┌──

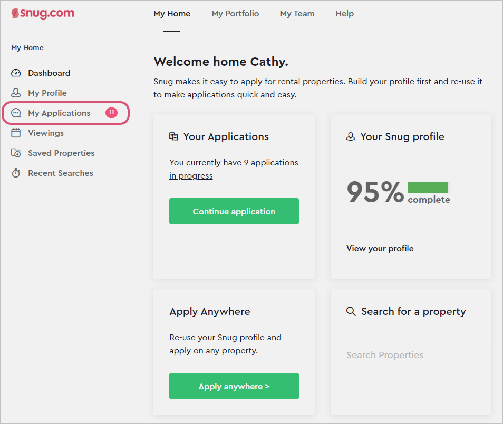Click the Apply anywhere button
Screen dimensions: 503x424
click(x=234, y=386)
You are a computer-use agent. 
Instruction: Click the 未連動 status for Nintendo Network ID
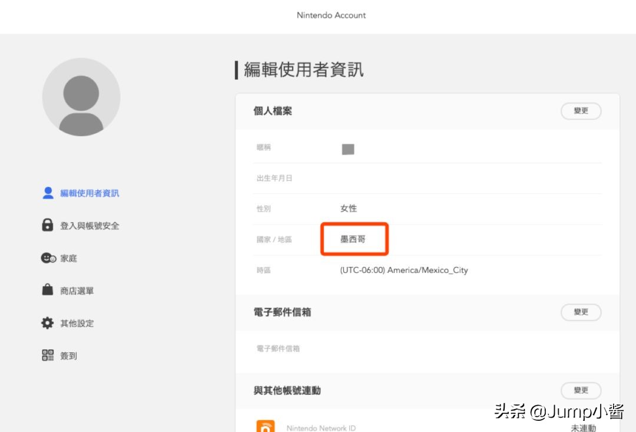click(x=584, y=428)
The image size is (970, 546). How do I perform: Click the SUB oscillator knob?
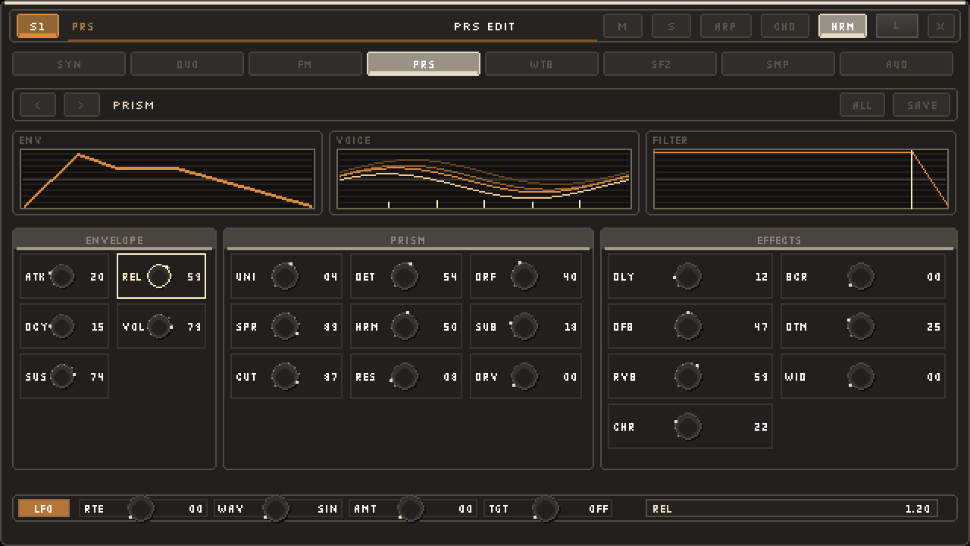coord(524,327)
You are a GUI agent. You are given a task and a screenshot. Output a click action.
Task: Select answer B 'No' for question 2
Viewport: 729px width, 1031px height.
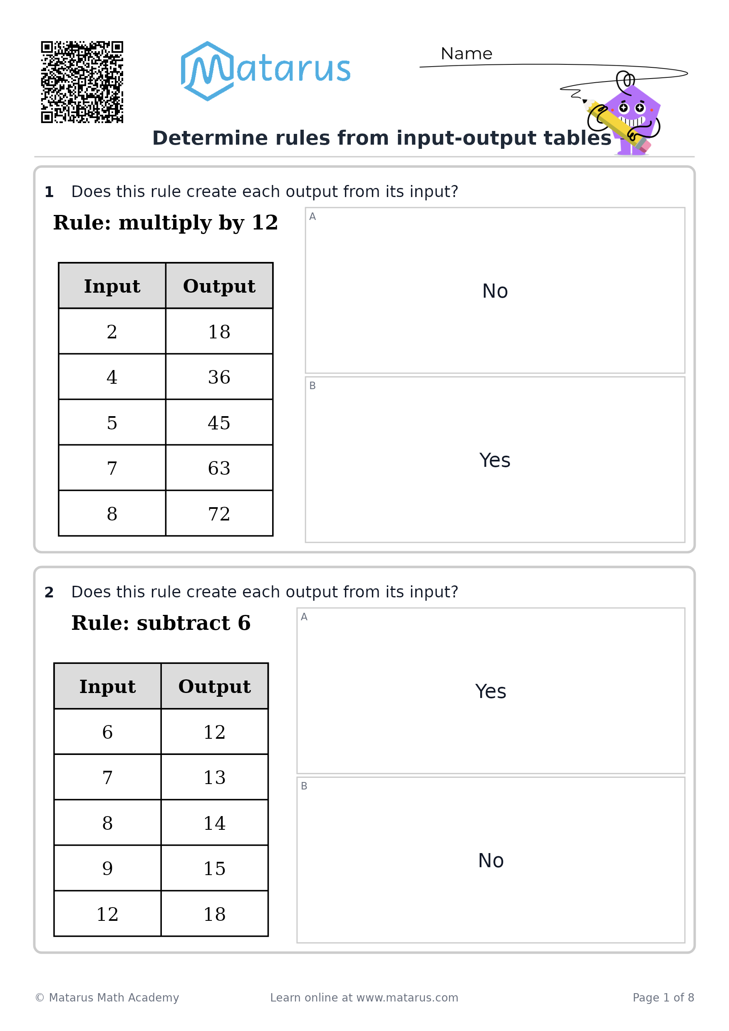(491, 860)
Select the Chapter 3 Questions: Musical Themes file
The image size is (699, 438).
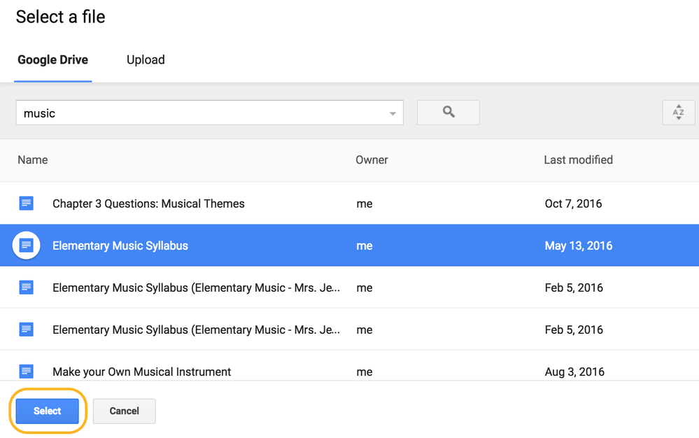148,204
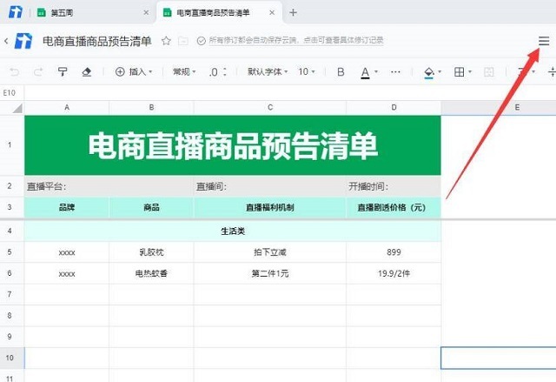Open the font size 10 dropdown

pyautogui.click(x=308, y=71)
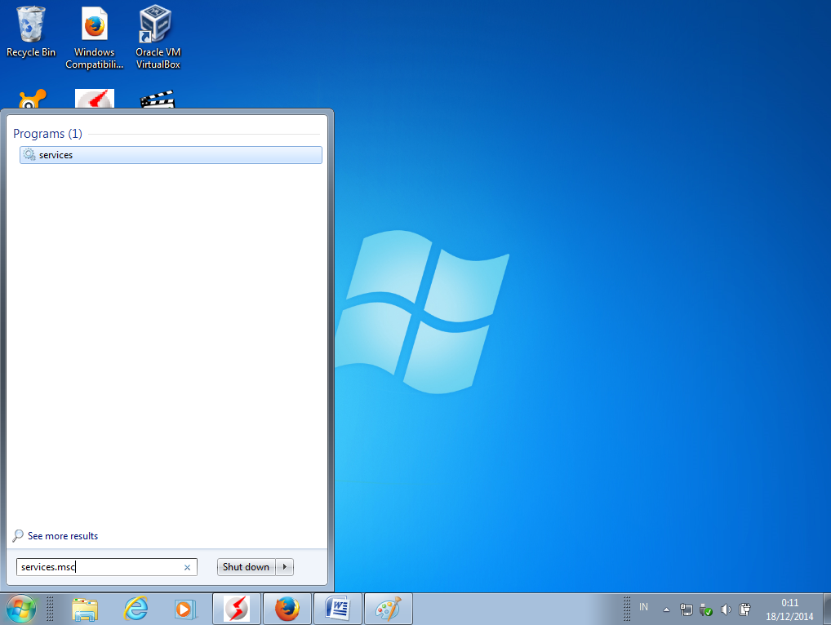Open the volume control in the system tray
Viewport: 831px width, 625px height.
pyautogui.click(x=726, y=609)
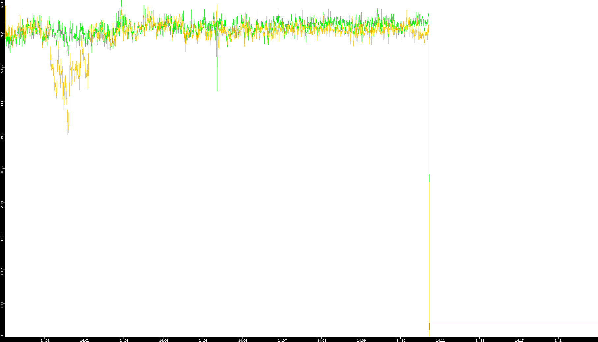Select the 14:12 time axis label
The height and width of the screenshot is (342, 598).
(x=480, y=340)
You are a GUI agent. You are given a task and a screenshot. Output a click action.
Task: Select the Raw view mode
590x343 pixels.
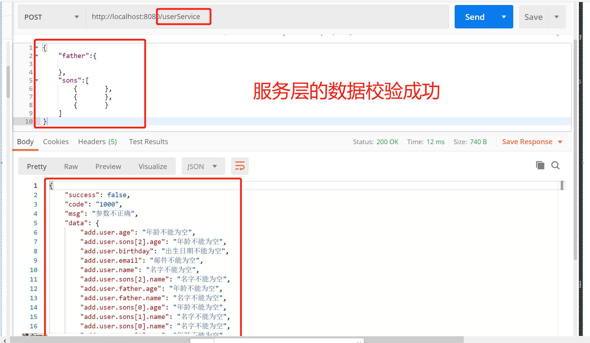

└──

◆ TASK BRIEF:
Pull out each line above that contains the string "image", and copy it in full. Case counts.

◆ FINAL RESULT:
The image size is (970, 546). How do I perform: Click the SUB oscillator knob?
The image size is (699, 438).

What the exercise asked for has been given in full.